Final answer:
To find the grams of the excess reactant used, first determine the limiting reactant by comparing the amount of product expected for complete reaction of each reactant. Then, calculate the grams of the excess reactant that will be used. The answer is option b: 36.5 grams of the excess reactant will be used.
Step-by-step explanation:
To determine the grams of the excess reactant used, we need to find the limiting reactant first.
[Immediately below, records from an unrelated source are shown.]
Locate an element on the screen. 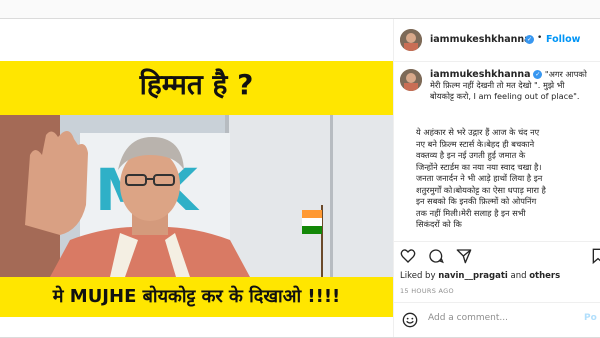 This screenshot has height=338, width=600. media-headline: हिम्मत है ? is located at coordinates (196, 84).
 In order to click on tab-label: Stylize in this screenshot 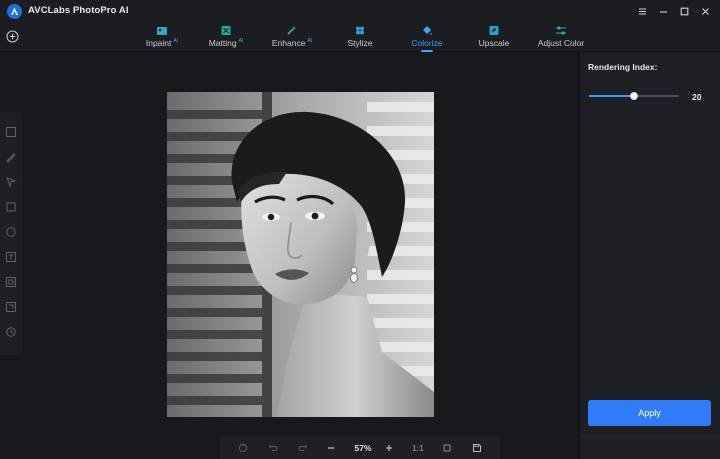, I will do `click(360, 43)`.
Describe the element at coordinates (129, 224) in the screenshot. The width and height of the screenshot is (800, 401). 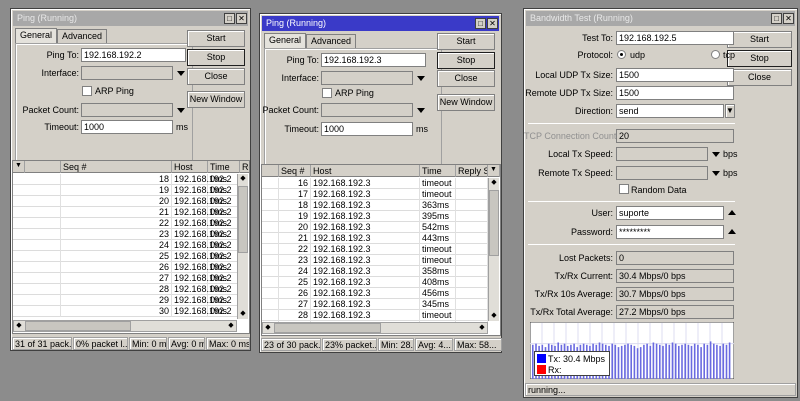
I see `table-row: 22 192.168.192.2 0ms` at that location.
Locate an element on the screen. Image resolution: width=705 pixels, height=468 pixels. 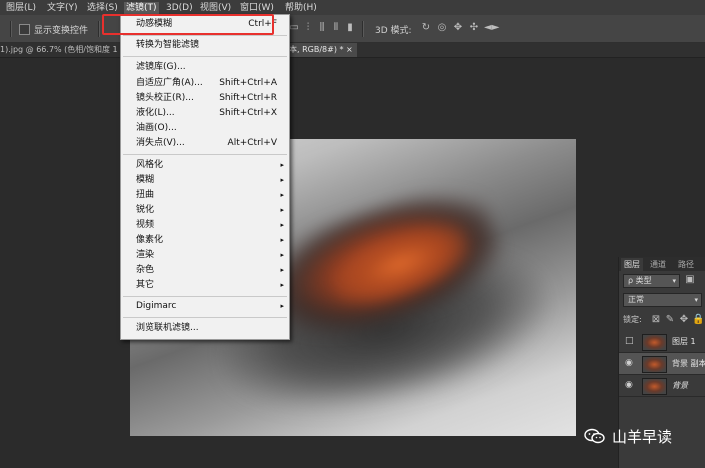
menu-layer: 图层(L) is located at coordinates (21, 8).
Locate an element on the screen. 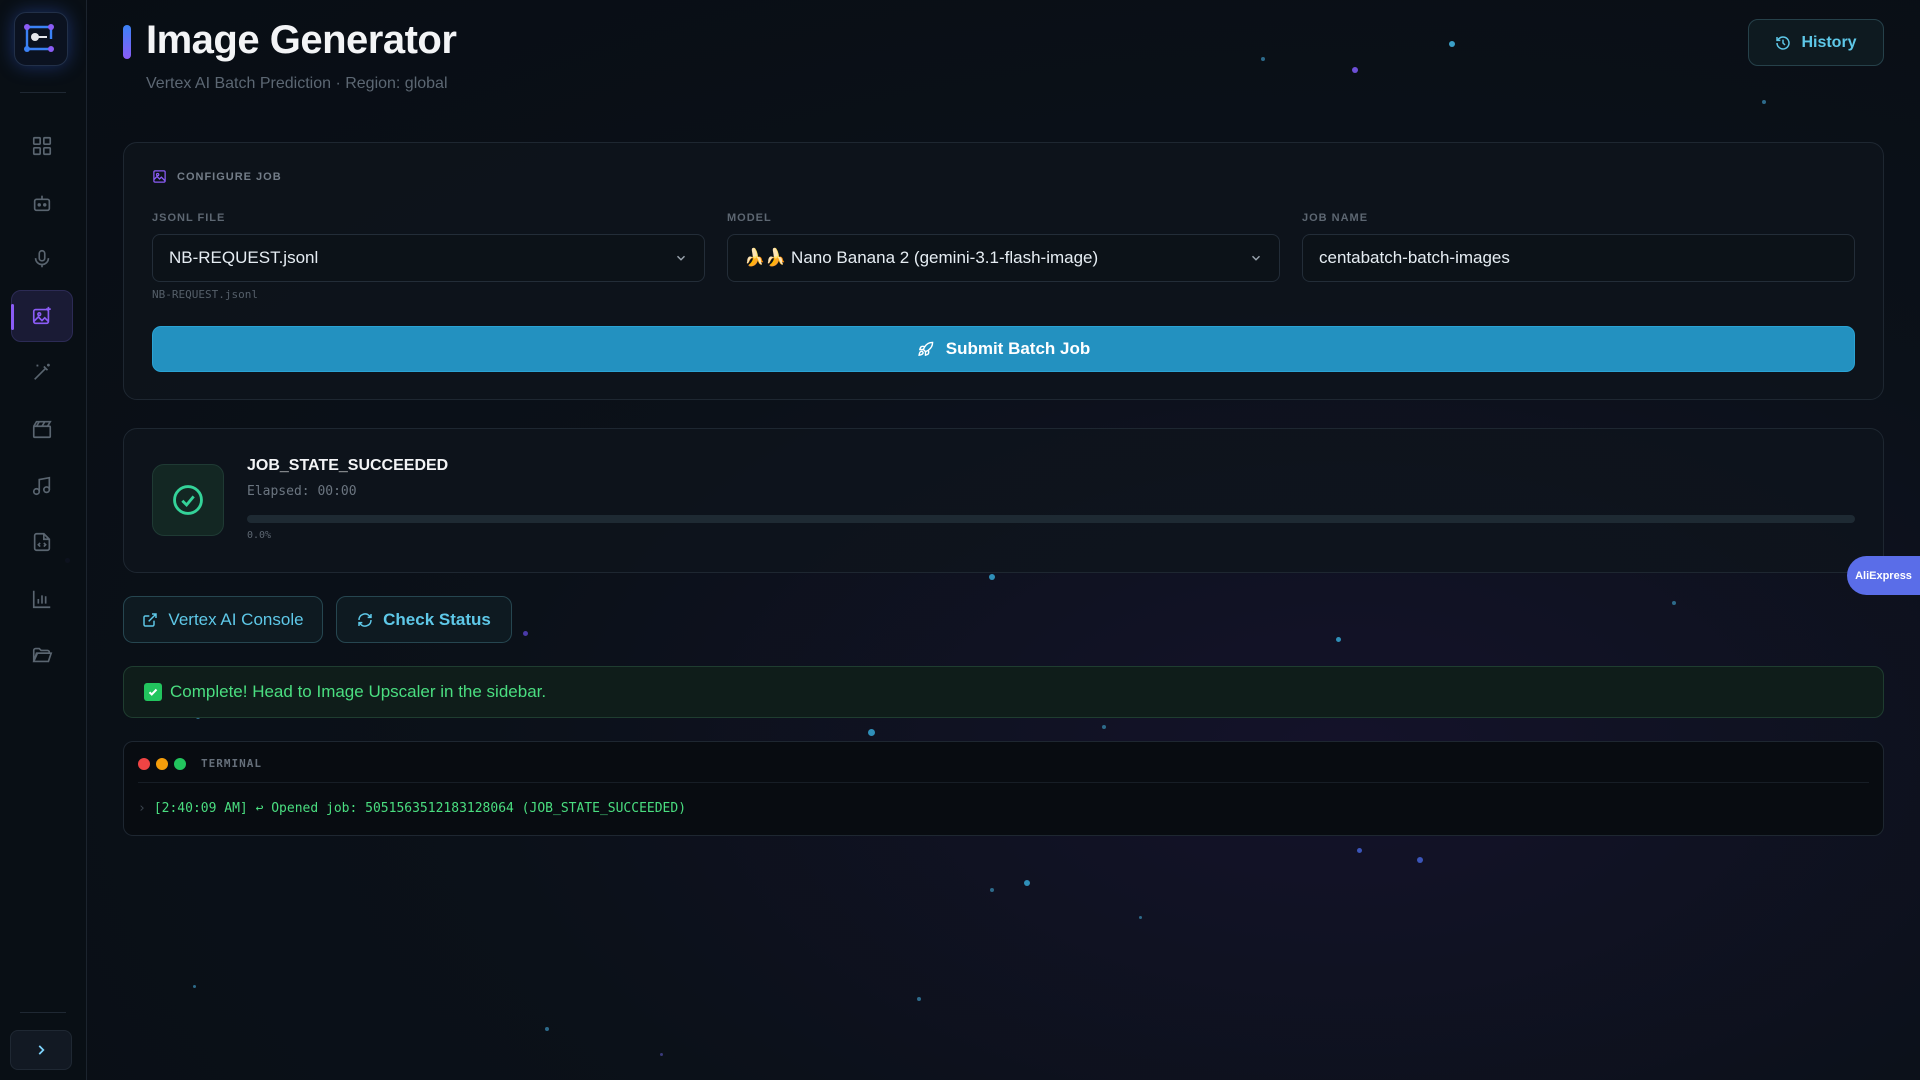 The image size is (1920, 1080). robot-icon is located at coordinates (42, 204).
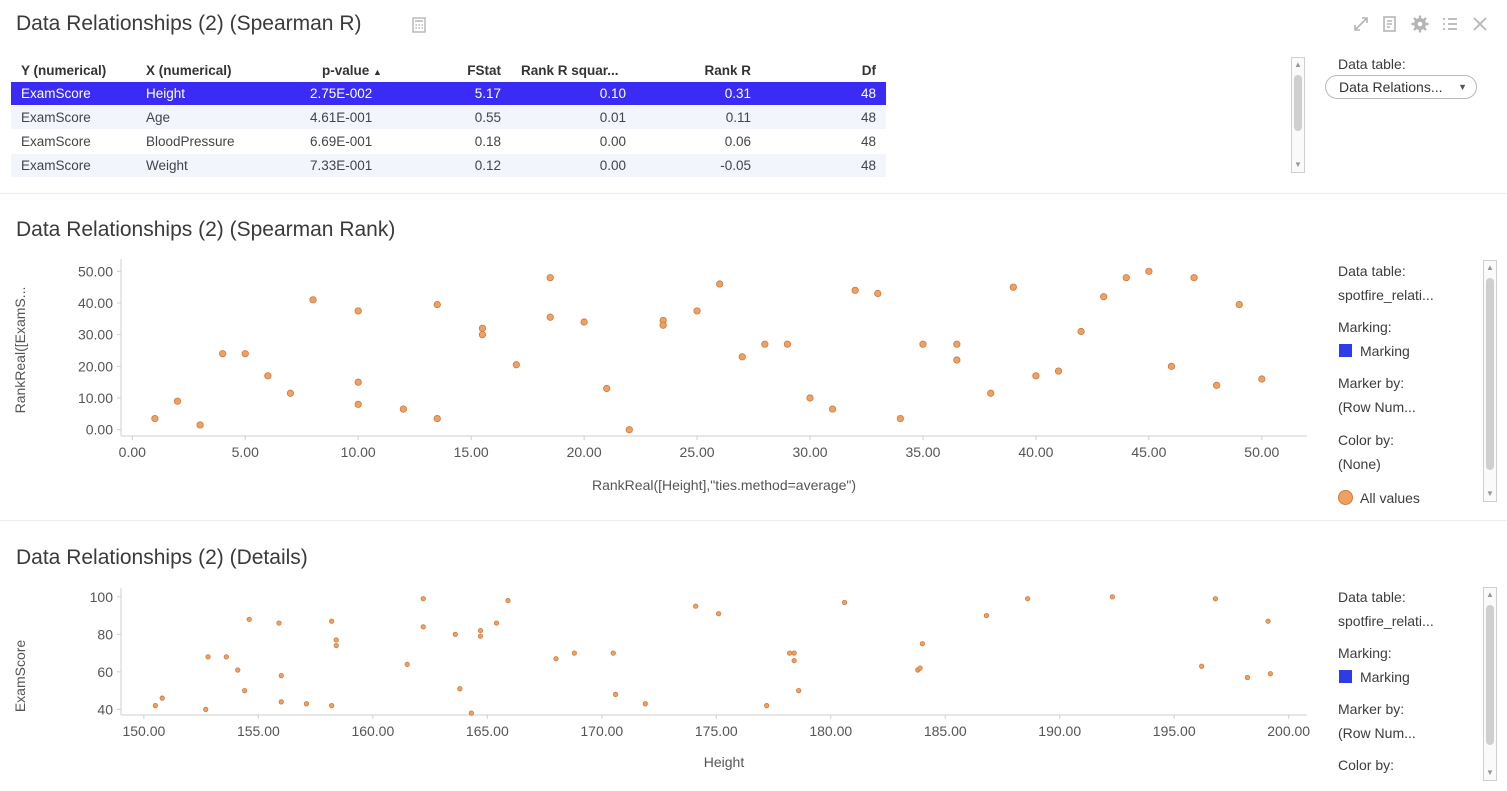 The image size is (1507, 791). What do you see at coordinates (448, 94) in the screenshot?
I see `table-row: ExamScore Height 2.75E-002 5.17 0.10 0.31 48` at bounding box center [448, 94].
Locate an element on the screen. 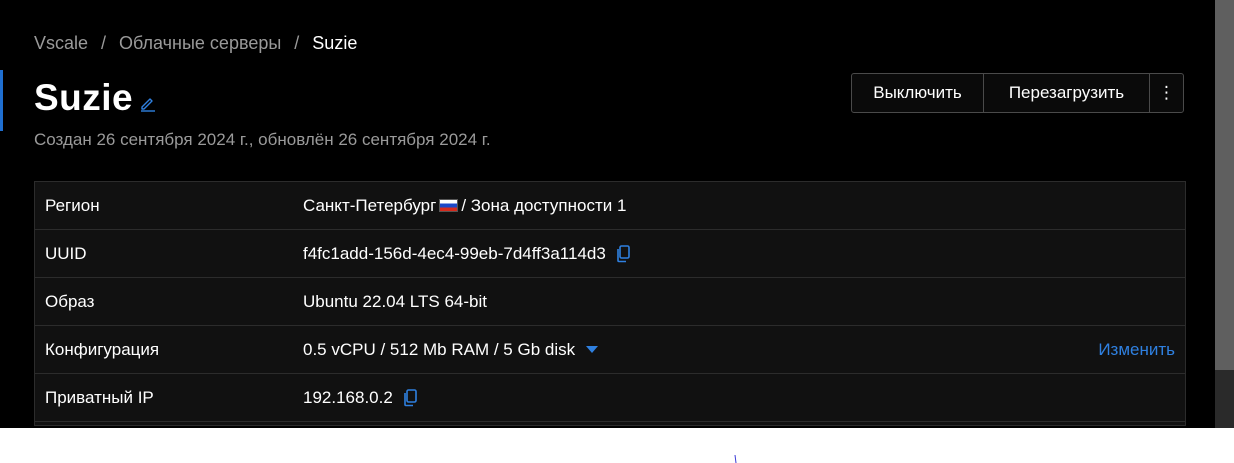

We can do this by comparing the amount of product expected for complete reaction of each reactant. The balanced equation for the reaction is:
Cr2O3 + 3Si → 2Cr + 3SiO2
From the equation, we can see that 1 mole of Cr2O3 reacts with 3 moles of Si. So, if we start with 145.0 grams of Cr2O3, we can convert it to moles using its molar mass:
(145.0 g Cr2O3) / (151.99 g/mol Cr2O3) = 0.955 mol Cr2O3
Now, we can use the stoichiometry of the balanced equation to find the moles of Si that would react with 0.955 mol Cr2O3:
(0.955 mol Cr2O3) × (3 mol Si / 1 mol Cr2O3) = 2.865 mol Si
Since we have 117.0 grams of Si, we can convert it to moles using its molar mass:
(117.0 g Si) / (28.09 g/mol Si) = 4.163 mol Si
Comparing the moles of Si calculated above with the moles needed for complete reaction, we can see that 2.865 mol Si is the limiting reactant because it is smaller. Now, we can calculate the grams of the excess reactant that will be used:
(4.163 mol Si) - (2.865 mol Si) = 1.298 mol Si
To convert moles of Si to grams of the excess reactant:
(1.298 mol Si) × (28.09 g/mol Si) = 36.47 grams of Si (rounded to the nearest hundredth)
Therefore, the answer is option b: 36.5 grams of the excess reactant will be used.